If you are ignoring the quality of data that lies beneath the surface and are simply relying on what is staring you in the face, chances are you're facing a data quality reality gap.

This article explores a real life example of a data quality gap and what it could mean to the financial, operational and strategic health of your business.

 

Does Your Business Suffer From a Data Quality Reality Gap?

I often ask data managers or data domain owners how good their data is and it often surprises me how confident most of the responses are.

"Very good, we have very few reported issues, I would say about [pick a figure from 90-100%] of our data is [spot on | perfect | excellent | correct | accurate | right]"

Many years ago I met with a data owner of a large inventory system who provided a typically confident response:

"We know the data is excellent because we never get any bad reports back from the field staff. If the data was poor quality we would know about it so I was surprised to hear you're doing an audit actually, I don't quite see the point."

(I was performing a baseline data quality assessment prior to a migration and the data owner was confused, and somewhat defensive, about my presence).

In the eyes of this data steward their data was perfect. By her benchmark.

Her metric for defective data was the amount of irate calls she received every week.
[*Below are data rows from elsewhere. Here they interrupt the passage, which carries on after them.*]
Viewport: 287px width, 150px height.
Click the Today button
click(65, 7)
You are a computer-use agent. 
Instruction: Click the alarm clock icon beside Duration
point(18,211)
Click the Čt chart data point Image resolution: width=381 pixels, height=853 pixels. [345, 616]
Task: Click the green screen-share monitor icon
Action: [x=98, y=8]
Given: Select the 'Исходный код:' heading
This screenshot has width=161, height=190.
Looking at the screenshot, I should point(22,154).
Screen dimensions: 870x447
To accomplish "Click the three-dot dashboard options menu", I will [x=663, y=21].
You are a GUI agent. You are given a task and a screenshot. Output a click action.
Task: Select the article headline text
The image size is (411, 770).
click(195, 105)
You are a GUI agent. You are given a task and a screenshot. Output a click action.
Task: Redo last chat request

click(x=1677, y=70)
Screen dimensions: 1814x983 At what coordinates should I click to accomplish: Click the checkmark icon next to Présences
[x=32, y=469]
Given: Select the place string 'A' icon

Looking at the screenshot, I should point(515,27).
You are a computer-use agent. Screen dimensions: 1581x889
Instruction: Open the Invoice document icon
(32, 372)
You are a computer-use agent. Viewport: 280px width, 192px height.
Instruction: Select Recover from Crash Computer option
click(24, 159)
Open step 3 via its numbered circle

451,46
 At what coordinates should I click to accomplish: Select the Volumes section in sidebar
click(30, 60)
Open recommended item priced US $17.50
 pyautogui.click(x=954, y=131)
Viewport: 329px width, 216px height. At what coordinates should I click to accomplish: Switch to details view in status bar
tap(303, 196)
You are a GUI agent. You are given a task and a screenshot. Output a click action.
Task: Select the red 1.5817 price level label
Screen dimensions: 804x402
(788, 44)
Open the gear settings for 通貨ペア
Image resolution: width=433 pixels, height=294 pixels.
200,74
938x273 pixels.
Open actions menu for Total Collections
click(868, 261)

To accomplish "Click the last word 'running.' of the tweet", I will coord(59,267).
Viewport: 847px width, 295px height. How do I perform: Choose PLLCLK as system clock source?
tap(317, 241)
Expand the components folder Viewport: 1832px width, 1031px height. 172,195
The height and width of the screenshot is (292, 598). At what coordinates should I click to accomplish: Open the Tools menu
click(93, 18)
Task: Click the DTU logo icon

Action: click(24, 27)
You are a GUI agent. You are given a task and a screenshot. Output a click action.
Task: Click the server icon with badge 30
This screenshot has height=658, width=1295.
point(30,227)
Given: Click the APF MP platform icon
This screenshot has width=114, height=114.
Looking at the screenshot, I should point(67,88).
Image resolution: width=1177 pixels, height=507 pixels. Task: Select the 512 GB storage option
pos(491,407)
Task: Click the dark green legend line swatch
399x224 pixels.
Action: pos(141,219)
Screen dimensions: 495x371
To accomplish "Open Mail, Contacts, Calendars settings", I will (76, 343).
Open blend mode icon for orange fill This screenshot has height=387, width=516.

As the phone never rang she assumed that the data was of high quality. The occasional visual inspection and routine maintenance also confirmed her belief that this data was of excellent quality for the job in hand.

And in many ways, she was right. The data was fit for purpose.

Engineers would come back from their site visits and update the records, often omitting vital information. However, for their purposes the quality of data was absolutely fine.

It didn't matter that they recorded the exact location of the asset. They had been servicing it for years so as long as they knew what building to go to and which floor to search they could easily find it.

It didn't matter what the power rating of certain equipment was because that didn't really relate to their job anyway.

It didn't matter what format the unique equipment identifiers were stored in because they could still figure out which equipment related to which id simply by looking at the free form text that had been written. Sometimes the last 3 digits was all they needed, so that was all that was stored.

So the phone never rang for the data steward because there were no issues.

Until we examined the data.

 

 

In one site we found that a system error had replicated a piece of equipment several hundred times. The steward admitted that she'd seen something similar before but that the field force obviously knew it was a mistake so ignored it.

There were over 7,000 different formats for recording one type of identifier.

A field accuracy survey of one site found that 30% of the equipment was inaccurately recorded. Expensive items of equipment were simply not registered in the database and equipment that had been decommissioned and transferred offsite was still stored as being actively in service.

All of these issues clearly had a marked impact on the future progress of the migration but undoubtedly were having an even bigger impact on the business. For many, many years.

There were other issues but the point of this post is to demonstrate the gap between data quality perception and data quality reality.

Clearly there are several factors at play here that enabled long-term defective data:

  • The system allowed free-form text so a wide variety of formats could be entered
  • Data quality and business rules were not in place or monitored
  • The data steward was adopting an incorrect set of criteria for data quality measurement
  • Field workers were not trained or educated on the impact of their data entry habits
  • There was no formal, simple and measurable way for the field force to report data defects while they were onsite or back at base
  • There was no incentivisation to encourage the field force to improve data quality levels, they were instead measured on their speed and productivity in the field, a conflicting measure as administrative chores were non-value added work in the eyes of the engineers

The cost and effort to implement an improvement in each one of these areas is actually quite minimal.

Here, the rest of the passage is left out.